··· DONNÉES À TRAITER
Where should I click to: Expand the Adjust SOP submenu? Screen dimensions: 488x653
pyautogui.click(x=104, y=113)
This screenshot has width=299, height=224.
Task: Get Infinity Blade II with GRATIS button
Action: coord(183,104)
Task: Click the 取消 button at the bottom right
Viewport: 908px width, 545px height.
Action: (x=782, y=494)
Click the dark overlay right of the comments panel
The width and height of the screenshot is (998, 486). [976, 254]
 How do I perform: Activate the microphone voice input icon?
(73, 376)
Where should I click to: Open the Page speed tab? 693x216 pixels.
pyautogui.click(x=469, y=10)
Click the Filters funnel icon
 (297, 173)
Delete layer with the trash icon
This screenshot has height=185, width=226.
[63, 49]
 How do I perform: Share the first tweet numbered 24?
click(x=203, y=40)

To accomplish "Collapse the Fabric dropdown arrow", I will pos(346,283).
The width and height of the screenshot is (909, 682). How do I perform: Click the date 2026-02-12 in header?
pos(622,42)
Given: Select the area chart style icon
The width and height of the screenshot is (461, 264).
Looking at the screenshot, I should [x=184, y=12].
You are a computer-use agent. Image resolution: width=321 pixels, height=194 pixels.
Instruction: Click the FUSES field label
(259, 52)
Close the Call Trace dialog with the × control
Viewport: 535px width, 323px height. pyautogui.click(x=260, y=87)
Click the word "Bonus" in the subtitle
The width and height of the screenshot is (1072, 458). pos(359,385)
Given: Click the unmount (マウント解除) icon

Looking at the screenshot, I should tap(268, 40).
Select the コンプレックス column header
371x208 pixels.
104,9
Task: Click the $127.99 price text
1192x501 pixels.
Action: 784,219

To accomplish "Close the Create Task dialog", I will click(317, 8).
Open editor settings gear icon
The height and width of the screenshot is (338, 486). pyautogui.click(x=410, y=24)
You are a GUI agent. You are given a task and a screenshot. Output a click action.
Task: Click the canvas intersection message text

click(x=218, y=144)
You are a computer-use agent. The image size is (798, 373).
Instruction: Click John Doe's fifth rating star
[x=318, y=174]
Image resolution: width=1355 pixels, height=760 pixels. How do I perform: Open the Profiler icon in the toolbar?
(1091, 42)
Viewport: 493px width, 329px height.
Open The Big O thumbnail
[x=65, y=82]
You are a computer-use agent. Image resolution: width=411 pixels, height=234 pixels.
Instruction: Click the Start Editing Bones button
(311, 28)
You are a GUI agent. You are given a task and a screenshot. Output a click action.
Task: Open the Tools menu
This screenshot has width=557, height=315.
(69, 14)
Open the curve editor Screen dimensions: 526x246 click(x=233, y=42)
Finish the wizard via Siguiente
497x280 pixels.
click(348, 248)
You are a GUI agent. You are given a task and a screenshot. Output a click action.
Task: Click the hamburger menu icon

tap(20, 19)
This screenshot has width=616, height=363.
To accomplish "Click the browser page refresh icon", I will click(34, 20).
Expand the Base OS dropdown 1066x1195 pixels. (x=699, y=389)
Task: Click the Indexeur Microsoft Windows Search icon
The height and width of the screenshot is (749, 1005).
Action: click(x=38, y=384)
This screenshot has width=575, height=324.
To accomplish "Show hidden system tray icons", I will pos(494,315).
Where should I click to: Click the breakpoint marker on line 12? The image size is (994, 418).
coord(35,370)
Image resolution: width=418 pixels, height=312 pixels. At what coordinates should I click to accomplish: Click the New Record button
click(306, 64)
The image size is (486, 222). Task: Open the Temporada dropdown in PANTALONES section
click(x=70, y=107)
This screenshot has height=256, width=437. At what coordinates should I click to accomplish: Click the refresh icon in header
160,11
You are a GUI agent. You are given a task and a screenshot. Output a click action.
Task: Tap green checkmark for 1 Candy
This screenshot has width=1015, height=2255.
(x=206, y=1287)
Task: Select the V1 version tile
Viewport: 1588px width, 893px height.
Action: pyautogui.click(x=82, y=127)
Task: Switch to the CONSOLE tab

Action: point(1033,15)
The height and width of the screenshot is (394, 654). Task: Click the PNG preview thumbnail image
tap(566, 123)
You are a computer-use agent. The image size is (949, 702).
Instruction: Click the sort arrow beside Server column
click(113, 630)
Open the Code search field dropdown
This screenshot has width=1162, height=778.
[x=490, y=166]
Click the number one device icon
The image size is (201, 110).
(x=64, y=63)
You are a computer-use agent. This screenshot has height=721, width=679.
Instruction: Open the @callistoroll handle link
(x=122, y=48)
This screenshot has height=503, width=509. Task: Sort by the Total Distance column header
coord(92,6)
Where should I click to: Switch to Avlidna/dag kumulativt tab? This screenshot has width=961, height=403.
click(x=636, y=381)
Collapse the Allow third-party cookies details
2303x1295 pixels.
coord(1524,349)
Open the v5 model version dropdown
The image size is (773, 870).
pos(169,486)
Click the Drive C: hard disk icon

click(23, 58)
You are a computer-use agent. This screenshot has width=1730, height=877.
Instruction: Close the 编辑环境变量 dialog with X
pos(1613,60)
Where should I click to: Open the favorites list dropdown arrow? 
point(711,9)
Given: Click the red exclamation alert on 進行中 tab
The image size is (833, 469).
······
- CONSIGNE
Modifiez les lignes de l'ensemble des items en substituant « Where do I click to » à « Where should I click to », le reste demeurant inchangé.

- RÉSULTAT
Where do I click to: Expand the Adjust SOP submenu? Screen dimensions: 488x653
pyautogui.click(x=104, y=113)
This screenshot has width=299, height=224.
Task: Get Infinity Blade II with GRATIS button
Action: coord(183,104)
Task: Click the 取消 button at the bottom right
Viewport: 908px width, 545px height.
Action: (x=782, y=494)
Click the dark overlay right of the comments panel
The width and height of the screenshot is (998, 486). [976, 254]
 How do I perform: Activate the microphone voice input icon?
(73, 376)
Where do I click to: Open the Page speed tab? 693x216 pixels.
pyautogui.click(x=469, y=10)
Click the Filters funnel icon
 (297, 173)
Delete layer with the trash icon
This screenshot has height=185, width=226.
[63, 49]
 How do I perform: Share the first tweet numbered 24?
click(x=203, y=40)

To accomplish "Collapse the Fabric dropdown arrow", I will pos(346,283).
The width and height of the screenshot is (909, 682). How do I perform: Click the date 2026-02-12 in header?
pos(622,42)
Given: Select the area chart style icon
The width and height of the screenshot is (461, 264).
Looking at the screenshot, I should [x=184, y=12].
You are a computer-use agent. Image resolution: width=321 pixels, height=194 pixels.
Instruction: Click the FUSES field label
(259, 52)
Close the Call Trace dialog with the × control
Viewport: 535px width, 323px height. pyautogui.click(x=260, y=87)
Click the word "Bonus" in the subtitle
The width and height of the screenshot is (1072, 458). pos(359,385)
Given: Click the unmount (マウント解除) icon

Looking at the screenshot, I should tap(268, 40).
Select the コンプレックス column header
371x208 pixels.
104,9
Task: Click the $127.99 price text
1192x501 pixels.
Action: 784,219

To accomplish "Close the Create Task dialog", I will click(317, 8).
Open editor settings gear icon
The height and width of the screenshot is (338, 486). pyautogui.click(x=410, y=24)
You are a GUI agent. You are given a task and a screenshot. Output a click action.
Task: Click the canvas intersection message text

click(x=218, y=144)
You are a computer-use agent. The image size is (798, 373).
Instruction: Click John Doe's fifth rating star
[x=318, y=174]
Image resolution: width=1355 pixels, height=760 pixels. How do I perform: Open the Profiler icon in the toolbar?
(1091, 42)
Viewport: 493px width, 329px height.
Open The Big O thumbnail
[x=65, y=82]
You are a computer-use agent. Image resolution: width=411 pixels, height=234 pixels.
Instruction: Click the Start Editing Bones button
(311, 28)
You are a GUI agent. You are given a task and a screenshot. Output a click action.
Task: Open the Tools menu
This screenshot has width=557, height=315.
(69, 14)
Open the curve editor Screen dimensions: 526x246 click(x=233, y=42)
Finish the wizard via Siguiente
497x280 pixels.
click(348, 248)
You are a GUI agent. You are given a task and a screenshot. Output a click action.
Task: Click the hamburger menu icon

tap(20, 19)
This screenshot has width=616, height=363.
To accomplish "Click the browser page refresh icon", I will click(34, 20).
Expand the Base OS dropdown 1066x1195 pixels. (x=699, y=389)
Task: Click the Indexeur Microsoft Windows Search icon
The height and width of the screenshot is (749, 1005).
Action: click(x=38, y=384)
This screenshot has width=575, height=324.
To accomplish "Show hidden system tray icons", I will pos(494,315).
Where do I click to: Click the breakpoint marker on line 12? The image size is (994, 418).
coord(35,370)
Image resolution: width=418 pixels, height=312 pixels. At what coordinates should I click to accomplish: Click the New Record button
click(306, 64)
The image size is (486, 222). Task: Open the Temporada dropdown in PANTALONES section
click(x=70, y=107)
This screenshot has height=256, width=437. At what coordinates should I click to accomplish: Click the refresh icon in header
160,11
You are a GUI agent. You are given a task and a screenshot. Output a click action.
Task: Tap green checkmark for 1 Candy
This screenshot has width=1015, height=2255.
(x=206, y=1287)
Task: Select the V1 version tile
Viewport: 1588px width, 893px height.
Action: pyautogui.click(x=82, y=127)
Task: Switch to the CONSOLE tab

Action: point(1033,15)
The height and width of the screenshot is (394, 654). Task: Click the PNG preview thumbnail image
tap(566, 123)
You are a computer-use agent. The image size is (949, 702).
Instruction: Click the sort arrow beside Server column
click(113, 630)
Open the Code search field dropdown
This screenshot has width=1162, height=778.
[x=490, y=166]
Click the number one device icon
The image size is (201, 110).
(x=64, y=63)
You are a computer-use agent. This screenshot has height=721, width=679.
Instruction: Open the @callistoroll handle link
(x=122, y=48)
This screenshot has height=503, width=509. Task: Sort by the Total Distance column header
coord(92,6)
Where do I click to: Switch to Avlidna/dag kumulativt tab? This screenshot has width=961, height=403.
click(x=636, y=381)
Collapse the Allow third-party cookies details
2303x1295 pixels.
coord(1524,349)
Open the v5 model version dropdown
The image size is (773, 870).
pos(169,486)
Click the Drive C: hard disk icon

click(23, 58)
You are a computer-use agent. This screenshot has width=1730, height=877.
Instruction: Close the 编辑环境变量 dialog with X
pos(1613,60)
Where do I click to: Open the favorites list dropdown arrow? 
point(711,9)
Given: Click the red exclamation alert on 進行中 tab
The image size is (833, 469).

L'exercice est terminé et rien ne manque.